- Kategori
- Edebiyat
Suya yazı yazar gibi

siyah süt ve kadınlar
Her kadının içinde vardır aslında o minimini kadıncıklar… Elif şafak bu çok soyut olan ve bir türlü dışarı çıkaramadığımız kadıncıkları somutlaştırarak ortaya çıkarmıştır. “İçimden Sesler Korosu”nu kurmuştur. Ve bunu yaparken de bu kadıncıklara isimler vermiştir. Giydirmiştir onları, kuşatmıştır, süslemiştir bu sevimli kadıncıkları.”Siyah Süt” adlı kitabında aslında benim kadıncıklarımı anlatmıştır veya bir arkadaşımın veya hiç tanımadığım, sokakta yanımdan geçen bir kadının kadıncıklarını anlatmıştır. Kimi Sinik Entel Hanım’ı tanımıştır içinde, kimi Can Derviş Hanımı, kimi Pratik Akıl Hanımı, kimi Hırs Nefis Hanımı kimileri ise daha önce hiç görmek istemediği bir sürü kadıncığı…
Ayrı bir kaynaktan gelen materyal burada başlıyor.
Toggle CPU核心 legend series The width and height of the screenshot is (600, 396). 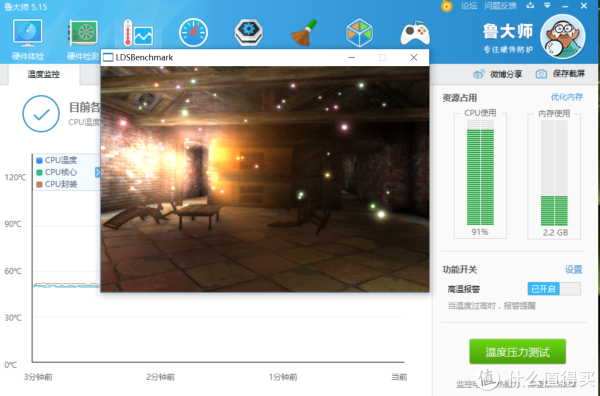pos(57,172)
Uzunca bir dönem beden ile beyin arasında (annelik ile yazarlık) yaşadığı çetin savaşta bu kadıncıkları ayrı ayrı dinleyen onları idare eden ancak onları bir türlü uzlaştıramayan Elif Şafak, bu savaştan yorulmuş ve hep bir odaya kilitlediği, çıkmasına izin vermediği Anaç Sütlaç Hanımı özgürlüğüne kavuşturmuştur. Bir süre dinginleşmiştir Elif Şafak, içindeki 4 kadıncığın devinmelerine de izin vermemiştir. Kendisini Anaç Sütlaç Hanımın kollarına bırakmıştır yorgunluğun çaresizliği ve annelik içgüdüsünün verdiği istekle... Bırakmıştır bırakmasına da diğer kadıncıklar, onun kadar kolay pes etmemişlerdir. Olur olmaz yerlerde kendilerini hatırlatmışlardır. Ama kararlıdır Anaç Sütlaç Hanım, Elif Şafak’ın “İçimden Sesler Korosu”nun en gözde elemanı olmuştur en sonunda. Az buz değil yıllardır beklemiştir ortaya çıkmayı, farkedilmeyi… Tahtına kraliçe edasıyla kurulmuş Elif Şafak’a emirler vermeye başlamıştır.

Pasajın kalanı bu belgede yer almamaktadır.